INSTRUCTIONS FOR THE TASK – For each statement below, say yes or no to whether it agrees with the text on the Streisand effect and privacy, and quote the text's deciding words. (a) Yandex Maps blurred out sensitive locations in Israel and Turkey. (b) A practical implementation of differential privacy should rule out queries in a data-dependent way. (c) Applying uniform security keeps attackers from identifying the most valuable targets.

FAS posted an article yesterday explaining how blurring military installations out of satellite photos draws attention to them, showing exactly where they are and how big they are. The Russian mapping service Yandex Maps blurred out sensitive locations in Israel and Turkey. As the article says, this is an example of the Streisand effect, named after Barbra Streisand’s failed attempt to suppress photos of her Malibu home. Her efforts to protect her privacy caused the photos to go viral.
A similar issue arises in differential privacy. A practical implementation of differential privacy must rule out some queries a priori in some way that is not data-dependent. Otherwise it could be a violation of differential privacy either to answer or refuse to answer the same query. Short of refusing the query entirely, it could also be informative to reply “Are you sure you want to submit that query? It’s going to use up a lot of your privacy budget.”
Differential privacy adds random noise to query results, but in a more sophisticated way than Yandex blurring out portions of photos. Adding noise selectively reveals information about what the noise is trying to conceal. As the FAS article indicated, by blurring out only the sensitive areas, the blurred maps point out their exact location.
Selective security measures can have a similar effect. By placing greater protection on some information, you can mark that information as being particularly important. Once you realize this, otherwise nonsensical security measures start to make sense: applying uniform security results in excessive protection for some information, but keeps attackers from being able to identify the most valuable targets.

EXTRACTED INFORMATION –
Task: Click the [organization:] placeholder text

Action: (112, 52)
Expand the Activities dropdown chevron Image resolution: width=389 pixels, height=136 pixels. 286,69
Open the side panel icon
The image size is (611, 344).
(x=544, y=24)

RESULT FOR THIS TASK –
(a) Yes: "The Russian mapping service Yandex Maps blurred out sensitive locations in Israel and Turkey."
(b) No: "must rule out some queries a priori in some way that is not data-dependent."
(c) Yes: "applying uniform security results in excessive protection for some information, but keeps attackers from being able to identify the most valuable targets."